[[ STORED DATA open ]]

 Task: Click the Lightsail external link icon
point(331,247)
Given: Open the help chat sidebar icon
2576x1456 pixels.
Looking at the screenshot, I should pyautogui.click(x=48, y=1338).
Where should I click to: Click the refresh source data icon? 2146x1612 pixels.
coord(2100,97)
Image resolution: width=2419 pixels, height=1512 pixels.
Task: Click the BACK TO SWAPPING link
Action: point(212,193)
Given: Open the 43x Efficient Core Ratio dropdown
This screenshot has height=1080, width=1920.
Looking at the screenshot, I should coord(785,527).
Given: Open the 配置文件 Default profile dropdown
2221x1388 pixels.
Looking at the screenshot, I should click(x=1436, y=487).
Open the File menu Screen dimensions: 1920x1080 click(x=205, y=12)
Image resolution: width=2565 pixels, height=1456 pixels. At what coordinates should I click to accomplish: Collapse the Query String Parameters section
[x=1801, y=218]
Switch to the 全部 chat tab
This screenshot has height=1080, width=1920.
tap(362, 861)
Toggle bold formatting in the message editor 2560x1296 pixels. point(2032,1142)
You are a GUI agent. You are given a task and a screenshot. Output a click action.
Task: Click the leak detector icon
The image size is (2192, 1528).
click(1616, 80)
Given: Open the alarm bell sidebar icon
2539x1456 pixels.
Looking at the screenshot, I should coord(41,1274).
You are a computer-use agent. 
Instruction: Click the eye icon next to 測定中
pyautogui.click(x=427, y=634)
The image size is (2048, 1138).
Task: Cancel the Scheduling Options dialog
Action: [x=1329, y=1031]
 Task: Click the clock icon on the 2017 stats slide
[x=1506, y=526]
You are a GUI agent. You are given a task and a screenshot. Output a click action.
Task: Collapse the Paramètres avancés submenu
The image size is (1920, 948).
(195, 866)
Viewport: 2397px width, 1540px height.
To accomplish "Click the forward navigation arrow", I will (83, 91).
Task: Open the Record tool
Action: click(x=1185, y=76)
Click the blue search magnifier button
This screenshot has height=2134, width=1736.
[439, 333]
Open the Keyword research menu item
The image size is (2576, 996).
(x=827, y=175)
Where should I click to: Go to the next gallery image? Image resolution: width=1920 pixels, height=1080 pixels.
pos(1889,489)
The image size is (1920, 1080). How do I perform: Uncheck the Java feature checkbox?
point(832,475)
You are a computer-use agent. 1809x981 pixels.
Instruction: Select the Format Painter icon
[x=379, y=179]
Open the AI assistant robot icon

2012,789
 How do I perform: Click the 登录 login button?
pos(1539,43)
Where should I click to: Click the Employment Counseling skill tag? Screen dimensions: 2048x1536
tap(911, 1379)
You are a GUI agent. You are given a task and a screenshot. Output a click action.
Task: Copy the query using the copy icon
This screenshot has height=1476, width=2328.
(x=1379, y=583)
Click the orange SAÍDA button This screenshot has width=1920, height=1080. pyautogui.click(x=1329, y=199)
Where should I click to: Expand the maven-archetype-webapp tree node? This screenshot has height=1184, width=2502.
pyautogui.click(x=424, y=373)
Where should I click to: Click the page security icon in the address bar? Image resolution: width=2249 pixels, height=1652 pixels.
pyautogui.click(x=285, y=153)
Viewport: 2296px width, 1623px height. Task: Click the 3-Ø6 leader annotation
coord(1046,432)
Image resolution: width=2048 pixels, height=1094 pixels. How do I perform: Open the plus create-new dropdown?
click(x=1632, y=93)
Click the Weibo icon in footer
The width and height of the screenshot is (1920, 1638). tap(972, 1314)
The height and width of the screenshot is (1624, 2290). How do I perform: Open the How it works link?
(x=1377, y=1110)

[[ STORED DATA closed ]]

*WHAT TO PRODUCE:* Please give the number of lines in the data above that contain the word "computer", with nothing else.

*SOLUTION TO THE PROBLEM:* 2